TRANSMISSÃO SERIAL DE DADOS
A quantidade de bytes transmitidos por minuto no planeta é gigantesca e cresce constantemente. Podemos estimar esse valor com base no tráfego global de internet. De acordo com relatórios da Cisco e outras fontes sobre o tráfego global de dados, em 2023 o tráfego de internet mundial foi aproximadamente de 500 exabytes (EB) por mês, o que nos dá 11,6 petabytes por minutos. E essa quantidade de bytes transmitidos não leva ainda em conta os bytes transmitidos entre elementos de sistemas menores, como dados trocados entre microcontroladores e sensores, atuadores... ou mesmo ainda transmitidos internamente dentro de arquiteturas como os microcontroladores. Grande parte de todos esses dados são transmitidos serialmente. Uma outra forma, mais rápida e menos robusta, seria a transmissão paralela.

◆ DADOS FORNECIDOS
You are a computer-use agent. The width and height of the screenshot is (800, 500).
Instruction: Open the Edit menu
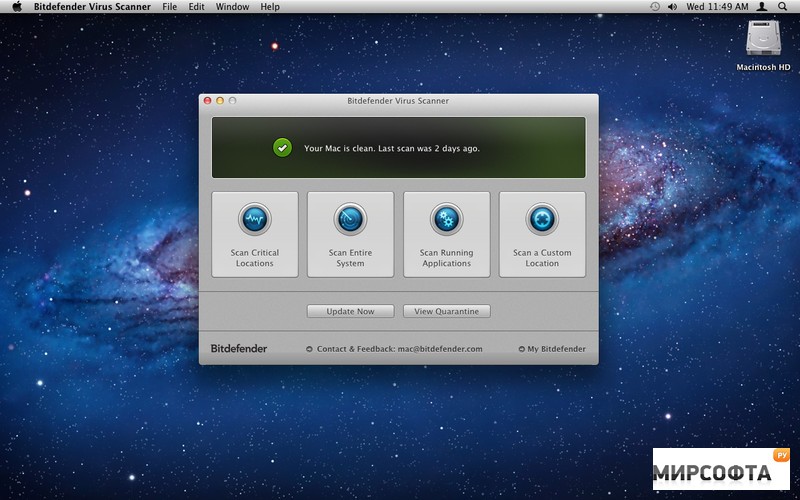click(x=197, y=7)
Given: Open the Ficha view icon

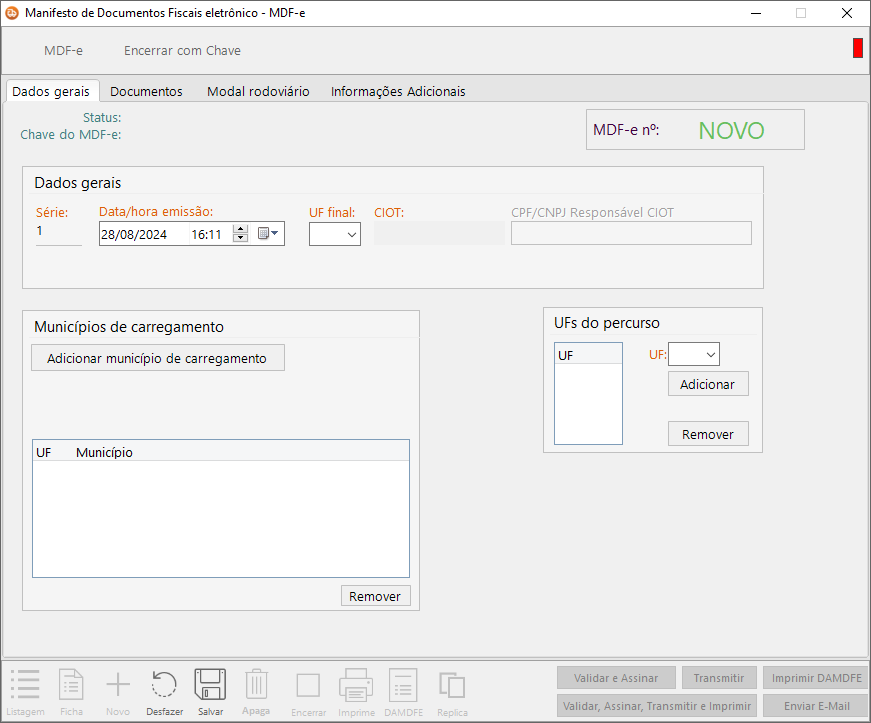Looking at the screenshot, I should click(72, 686).
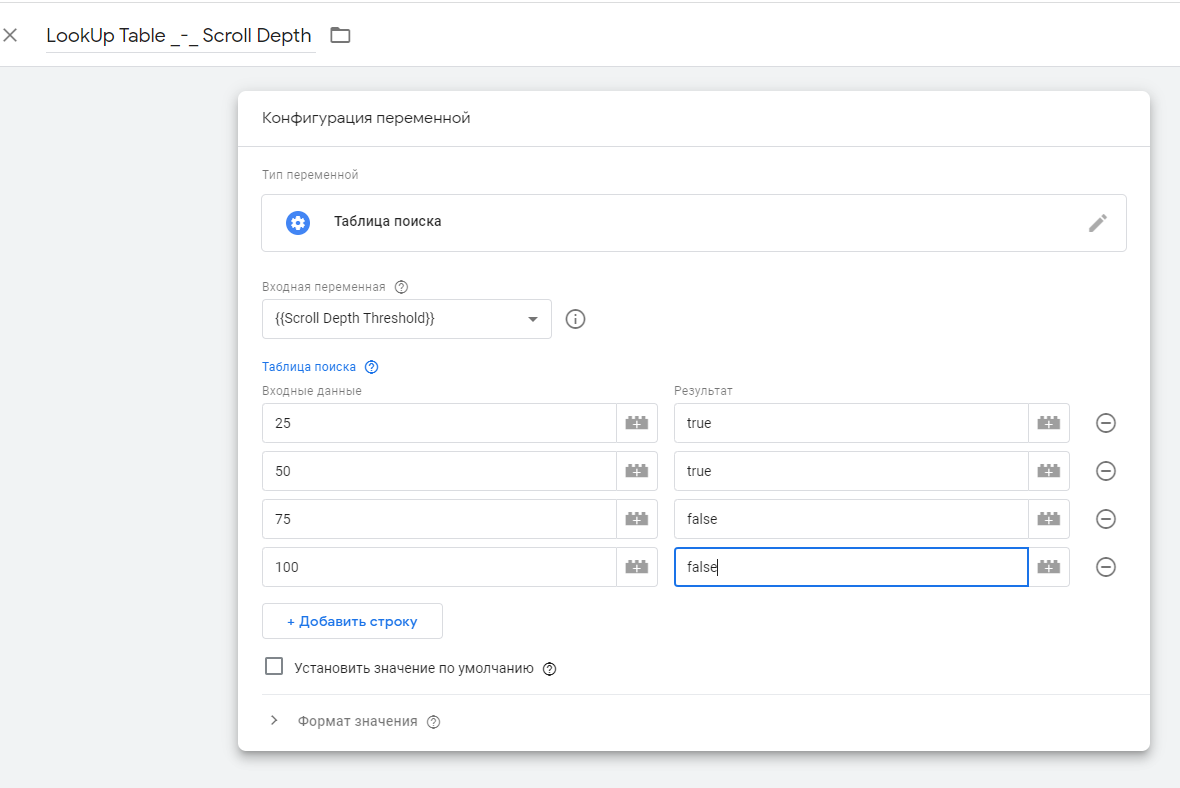Click the variable name field LookUp Table

pos(179,36)
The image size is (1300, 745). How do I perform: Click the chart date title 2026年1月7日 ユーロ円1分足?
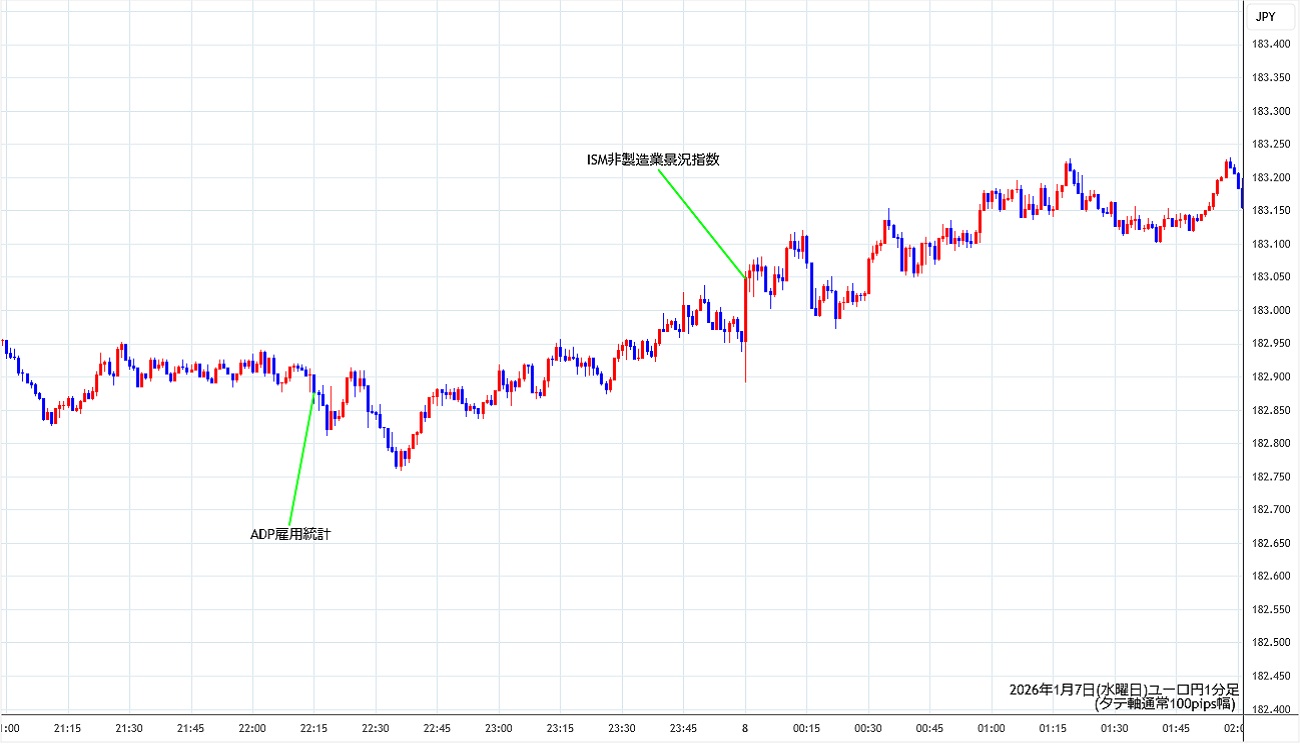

◆ O QUE FAZER
Com base no texto sobre transmissão serial de dados, responda:
(a) Quanto foi, mais ou menos, o tráfego mundial de internet por mês em 2023?
(b) Que forma de transmissão o texto aponta como mais rápida e menos robusta?
(c) De que empresa são os relatórios citados, além de "outras fontes"?

◆ TAREFA CONCLUÍDA
(a) Cerca de 500 exabytes (EB) por mês.
(b) A transmissão paralela.
(c) Da Cisco.